Türk Silahlı Kuvvetlerimiz için kritik önemdeki Yüksek Askeri Şura'mızı başarıyla icra ettik. Emekliye sevk edilen subaylarımıza teşekkürlerimi iletiyorum.
Bu sene 40. yaşını kutlayan NEİK'in 38. olağan genel kurulunda bir araya geldik.
"Yapıcı eleştirilere hiçbir zaman kulak tıkamadık"
Ana muhalefetin Türkiye ekonomisini baltalamaya yönelik tüm çabalarına rağmen brüt rezervlerimiz 169 milyar dolara çıktı. Yine muhalefetin kışkıtmalarına rağmen kamu işçilerimizle yürütülen görüşmeler uzlaşıyla sonuçlandı.

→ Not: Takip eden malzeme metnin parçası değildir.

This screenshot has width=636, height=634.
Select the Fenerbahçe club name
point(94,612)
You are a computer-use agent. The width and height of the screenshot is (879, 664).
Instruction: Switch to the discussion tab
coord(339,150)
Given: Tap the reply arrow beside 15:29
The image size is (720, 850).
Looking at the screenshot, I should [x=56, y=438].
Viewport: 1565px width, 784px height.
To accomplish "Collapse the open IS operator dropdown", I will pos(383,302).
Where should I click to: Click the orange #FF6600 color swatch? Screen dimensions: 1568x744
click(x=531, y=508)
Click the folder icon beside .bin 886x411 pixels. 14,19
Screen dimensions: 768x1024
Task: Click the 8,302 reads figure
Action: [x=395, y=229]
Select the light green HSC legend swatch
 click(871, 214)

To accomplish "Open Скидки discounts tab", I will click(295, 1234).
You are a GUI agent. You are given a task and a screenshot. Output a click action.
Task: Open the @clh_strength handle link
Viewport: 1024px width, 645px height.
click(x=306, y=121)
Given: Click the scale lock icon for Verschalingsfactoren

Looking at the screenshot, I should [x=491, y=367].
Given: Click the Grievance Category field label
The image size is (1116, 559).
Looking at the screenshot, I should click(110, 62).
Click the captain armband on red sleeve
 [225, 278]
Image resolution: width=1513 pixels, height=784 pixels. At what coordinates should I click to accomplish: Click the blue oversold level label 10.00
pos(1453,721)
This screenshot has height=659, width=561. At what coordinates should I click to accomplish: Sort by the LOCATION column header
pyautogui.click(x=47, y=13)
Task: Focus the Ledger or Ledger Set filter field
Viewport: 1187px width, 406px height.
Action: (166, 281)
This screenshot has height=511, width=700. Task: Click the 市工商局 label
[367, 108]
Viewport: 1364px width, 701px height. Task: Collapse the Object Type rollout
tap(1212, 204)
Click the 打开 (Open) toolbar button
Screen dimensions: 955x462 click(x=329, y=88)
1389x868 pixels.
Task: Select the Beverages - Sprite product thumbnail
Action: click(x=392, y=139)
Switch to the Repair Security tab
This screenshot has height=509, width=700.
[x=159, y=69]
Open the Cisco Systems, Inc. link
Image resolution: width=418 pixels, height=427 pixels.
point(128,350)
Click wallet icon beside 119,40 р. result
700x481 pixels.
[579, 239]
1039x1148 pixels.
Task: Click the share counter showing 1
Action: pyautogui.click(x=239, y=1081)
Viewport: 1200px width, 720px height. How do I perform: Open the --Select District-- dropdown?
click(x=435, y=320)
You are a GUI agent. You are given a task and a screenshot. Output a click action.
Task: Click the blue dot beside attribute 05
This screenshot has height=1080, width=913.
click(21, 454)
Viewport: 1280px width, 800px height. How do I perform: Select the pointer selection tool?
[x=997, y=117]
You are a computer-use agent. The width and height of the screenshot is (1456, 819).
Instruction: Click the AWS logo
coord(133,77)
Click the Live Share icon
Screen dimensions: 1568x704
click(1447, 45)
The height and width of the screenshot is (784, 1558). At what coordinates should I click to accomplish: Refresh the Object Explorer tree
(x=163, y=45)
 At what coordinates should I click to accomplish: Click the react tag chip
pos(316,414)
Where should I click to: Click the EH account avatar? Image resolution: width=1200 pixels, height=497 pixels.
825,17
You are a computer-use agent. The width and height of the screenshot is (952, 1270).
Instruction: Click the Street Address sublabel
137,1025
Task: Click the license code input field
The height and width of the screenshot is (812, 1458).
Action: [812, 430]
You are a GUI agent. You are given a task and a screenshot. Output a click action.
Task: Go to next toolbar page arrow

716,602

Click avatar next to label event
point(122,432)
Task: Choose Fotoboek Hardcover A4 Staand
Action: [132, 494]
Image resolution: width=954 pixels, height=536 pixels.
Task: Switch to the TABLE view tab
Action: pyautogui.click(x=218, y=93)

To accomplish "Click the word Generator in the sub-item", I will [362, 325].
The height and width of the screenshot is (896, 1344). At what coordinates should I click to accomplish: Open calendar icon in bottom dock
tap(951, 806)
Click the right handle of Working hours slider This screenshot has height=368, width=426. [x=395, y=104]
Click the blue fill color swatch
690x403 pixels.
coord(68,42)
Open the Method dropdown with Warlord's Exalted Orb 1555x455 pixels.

Ülkemizin çeşitli ayak oyunlarıyla denklem dışına itilmesine asla müsade etmeyeceğiz. Bu zorlu yolculukta karşımızda sadece dışarıdaki düşmeanlarımız dikilmiyor, onlarla birlikte içerideki uzantılarıyla da mücadele ediyoruz. 2002'de AKP iktidara geldiğinde rant muslukları kesilen halkla eşitlenen çevreler devlete ve milletimizin kurumlarına saldırmaktadır. Şahsımız dahil kimse eleştirilemez değildir. Yapıcı eleştirilere hiçbir zaman kulak tıkamadık.
Ama eleştiri bahanesiyle ülkemizde 5. kol faaliyeti yürütülmesine izin vermeyiz. Devletin itibarını, milletin kazanımlarını hedef alan hadsizlere had bildirmeyi 40 yetime kaftan giydirmekten evla görürüz.
"Madem kumpas var elinizdeki 32 saatlik kayıtla birlikte mahkemeye başvurun"
Bursa'daki bir okulumuzun duvarına astığı tebrik mesajı çarpıtarak sınav üzerinden şüphe oluşturmaya çalıştılar. İddialarının hepsinin yalan olduğu ortaya çıkınca sessizce köşelerine çekildiler. Manavgat'taki rüşvet skandalını aklamak için emniyet ve yargı mensuplarımıza kumpas iftirası attılar. Madem kumpas var elinizdeki 32 saatlik kayıtla birlikte mahkemeye başvurun. Burada da hemen geri vites yaptılar. Bu yıpratma operasyonunda hedef yalnızca hükümetimiz değil. Basın etiğiymiş, devlet kurumlarının itibarı Türkiye'nin kazanımlarıymış bunların hiçbiri umurlarında değil.
Ellerine almışlar bir iftira fırçası önlerine gelene kara çalıyorlar. Suçu, bir sene önce tespit eden, şikayet eden, yargıya intikal ettirip şüphelilerin yakalanmasını sağlayan devletimizin ilgili kurumlarıdır. 220 şüpheliye yönelik adli işlem başlatılmış ve 199 şüpheli hakkında kamu davası açılmıştır. 37 kişi tutuklanmış ve 157 kişi hakkında adli kontrol kararı verilmiştir.
Kim milletin hakkına giriyorsa yakasına yapışacağız. 30 yıl sonra İstanbul'da yakayı ele verenlerin konumları ve unvanlarına nasıl bakılmadıysa bu dosyada da kimsenin gözünün yaşına bakılmadı. Daha önemlisi suç örgütü üyelerini aklamak için kimse sokağa çıkmadı. Milli markaları boykot çağrısı yapmadı. Ne yaparsanız yapın Türkiye'nin rüşvetçilerde, suç örgütleriyle, milletin malına çöken siyasi tefecilerle mücadelesini sulandıramazsınız. Biraz dürüst olun, ekmeğini yediğiniz devletinize karşı asgari seviyede de olsa mesuliyet duygusuyla hareket edin."